Indeed, the whole “it’s so difficult to afford a house so we can’t have children” is just an excuse to avoid the existential issue. I have seen educated refugees from the Middle East—academics—force out children in practically one-room conditions in the West because they are married and the war at home pushes the issue to the fore; and also because the culture expected it—middle-class dignity be damned.


Talk about “the necessities” for childbirth represent evasions, snobbery—yet the evasions will continue indefinitely until a non-decadent context for childbirth is re-established. This means an end to divorce, new restrictions on abortion, and a social context where sex outside marriage is unacceptable. All very well, dream on!

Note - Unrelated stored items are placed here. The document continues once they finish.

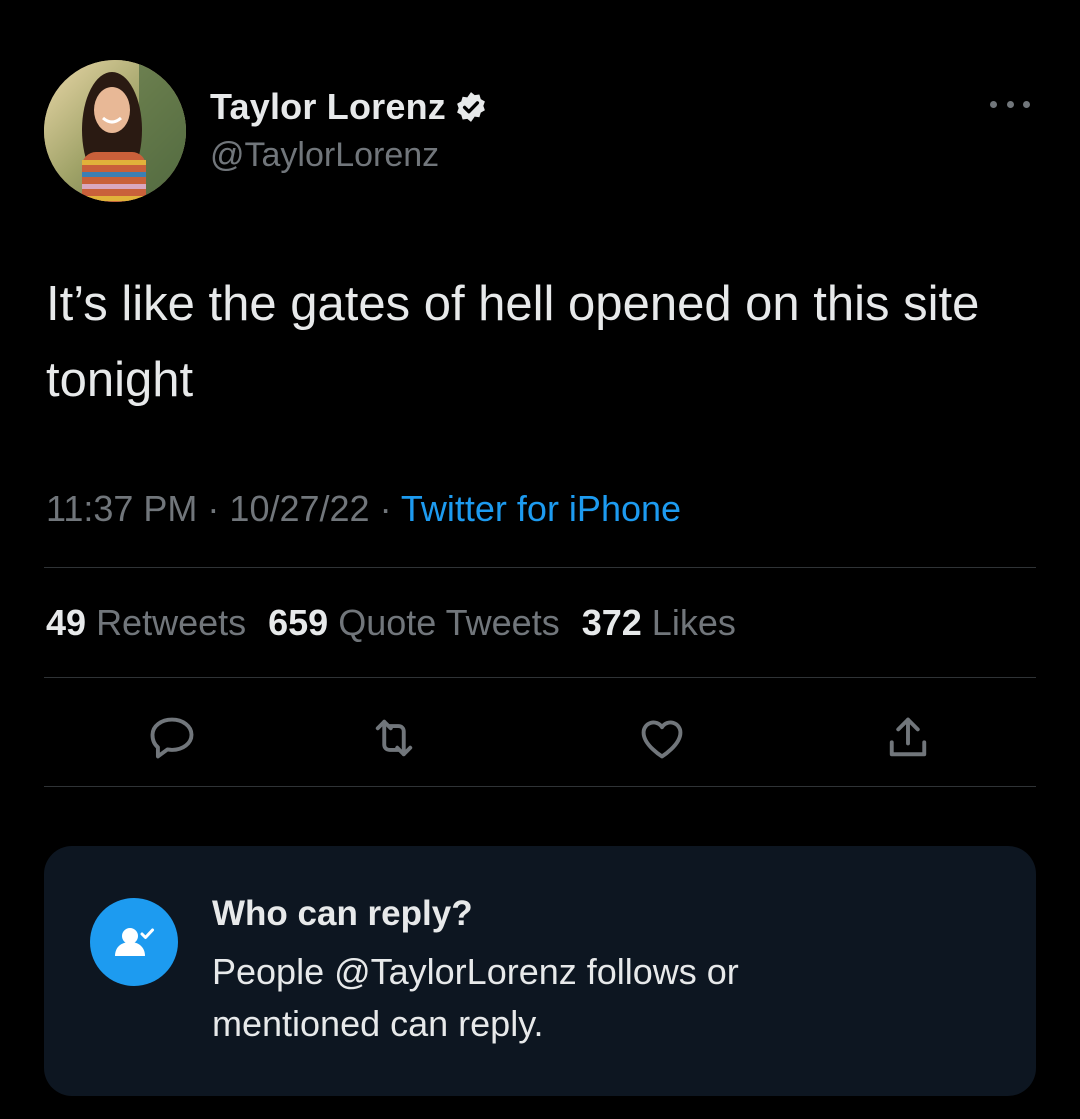 This screenshot has width=1080, height=1119. Describe the element at coordinates (324, 156) in the screenshot. I see `author-handle: @TaylorLorenz` at that location. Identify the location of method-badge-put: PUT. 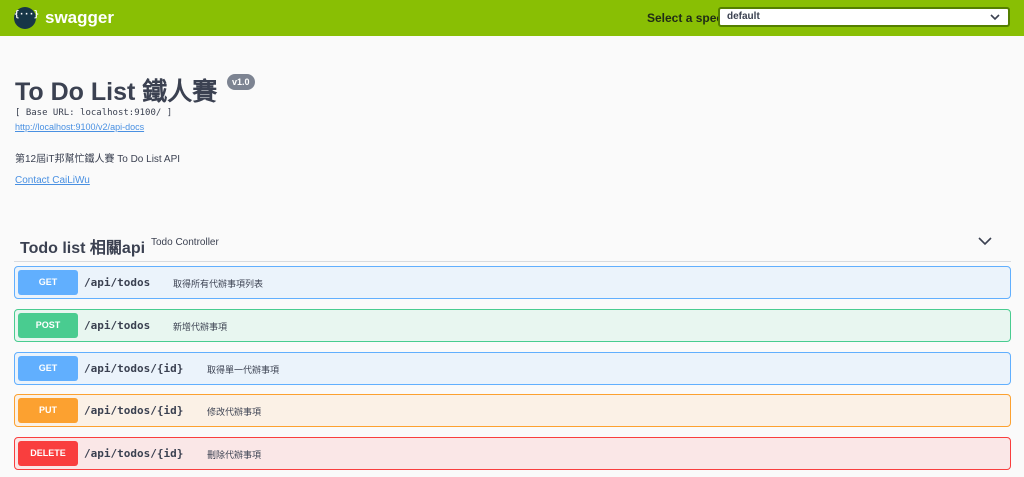
(48, 410).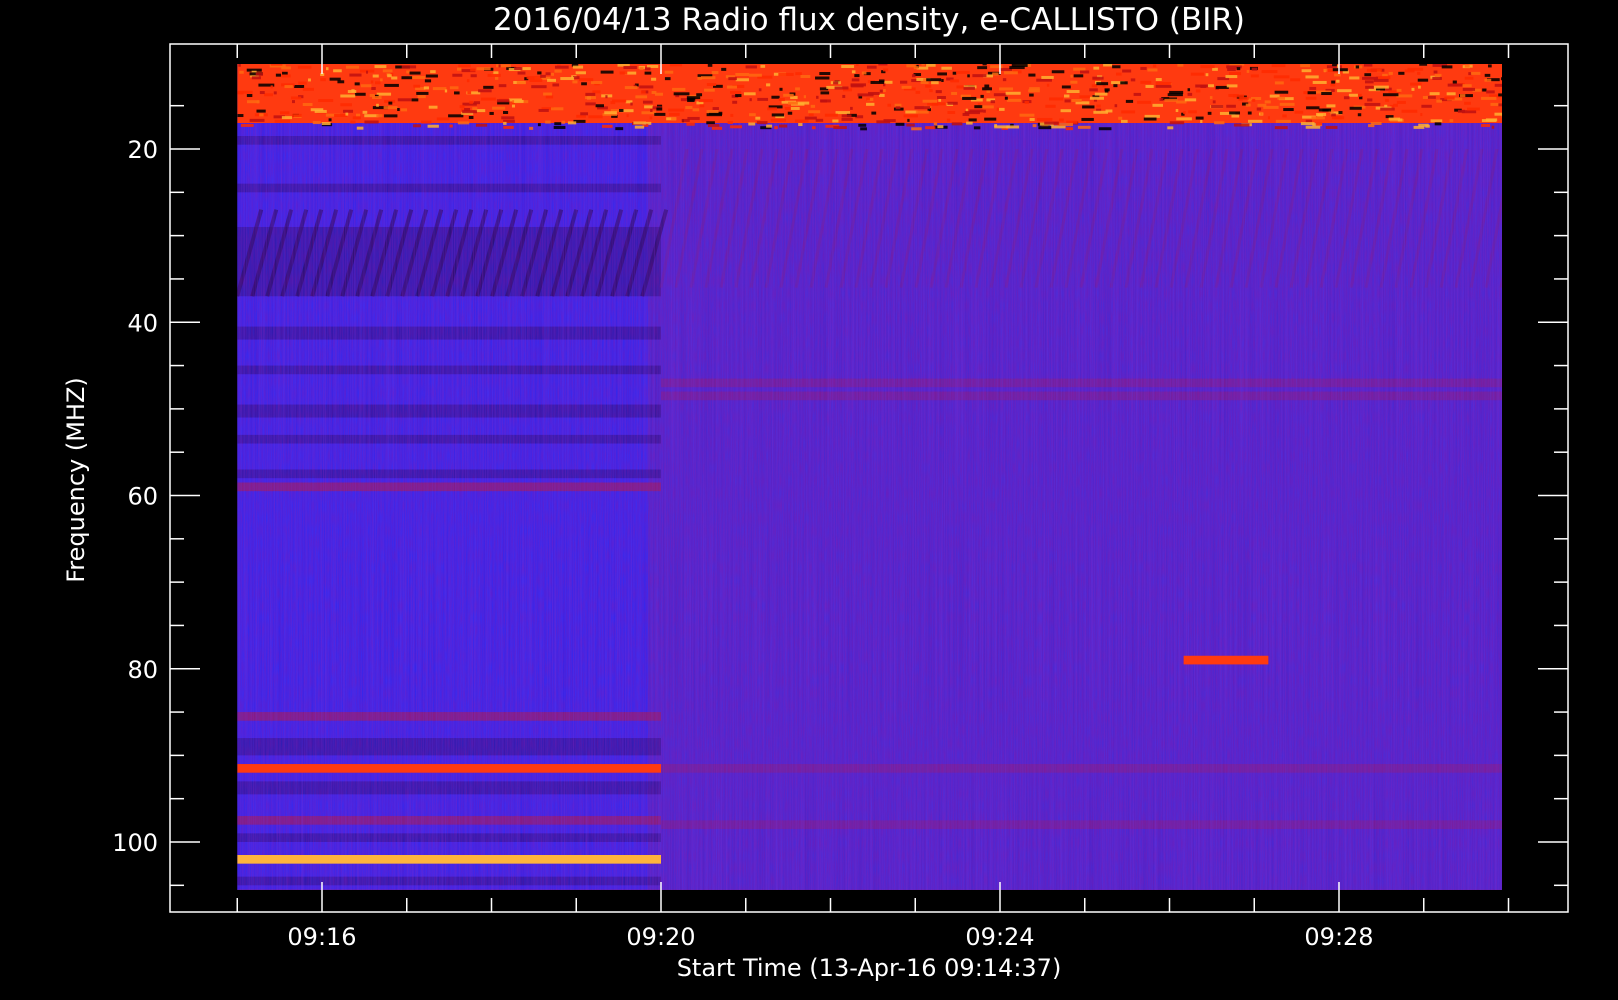 Image resolution: width=1618 pixels, height=1000 pixels. What do you see at coordinates (76, 480) in the screenshot?
I see `y-axis-label: Frequency (MHZ)` at bounding box center [76, 480]. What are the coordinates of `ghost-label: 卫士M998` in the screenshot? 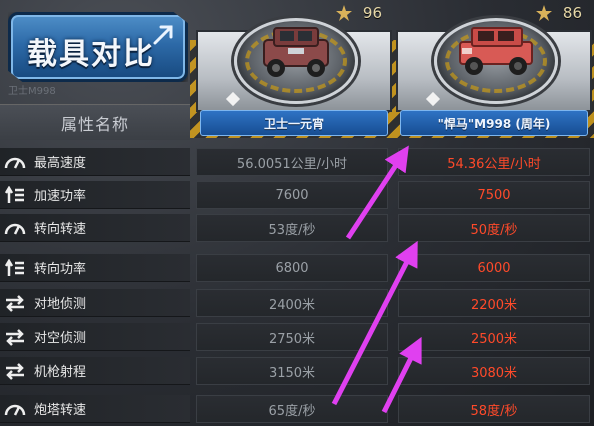 It's located at (32, 92).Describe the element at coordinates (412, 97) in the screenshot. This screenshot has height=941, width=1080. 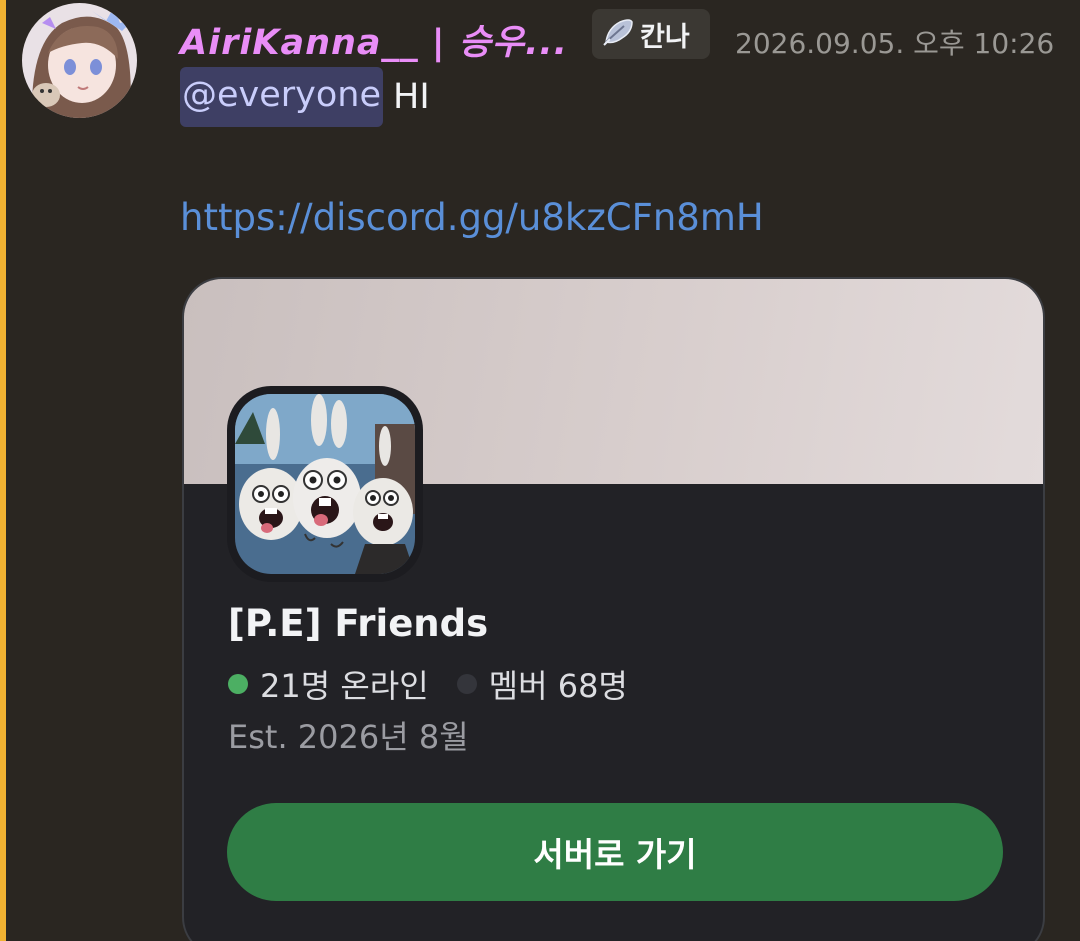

Well, whether those conditions are realisable or not it is because those conditions do not exist that people do not have children, not because there are insufficient homes that the Conservatives should somehow produce through government action—or even economic growth, even if they grow the economy (they will not) it will just give Harry more time to fiddle with his console; the issue is existential, not economic.


In the interim, what will continue to happen will be for more and more immigrants to arrive in Britain—the real issue with the “housing crisis”. Now, homeownership itself is a very British idea—even the French, historically, are not homeowners; it was acceptable for middle-class French people to rent their whole lives—in Britain, you can barely call yourself middle class if you live like that. Britain is not being inundated by French immigrants, but the point remains. “An Englishman’s home is his castle”, the notion essentially alluded to in the “Harry” and “Fiona” article, remains an English idea.


I have no idea if the Somalis and Pakistanis who mill around the streets about me see it that way. In fact, I know they do not—for example, I have met many Pakistanis, well-educated professionals, who are expected to contribute to a brother’s mortgage as a family duty (source of endless feuds, naturally); so for them “homeownership” means something very different than for the British—and what it means for a Somali, or even a Pole, I cannot tell you. So even the premise that we need to be a “property-owning democracy”, as the 1980s slogan went, does not not apply in contemporary Britain, for the population means different things by “property-owning”—and, besides, the slogan is an oxymoron; a democracy exists to dissolve property, for property excludes the people.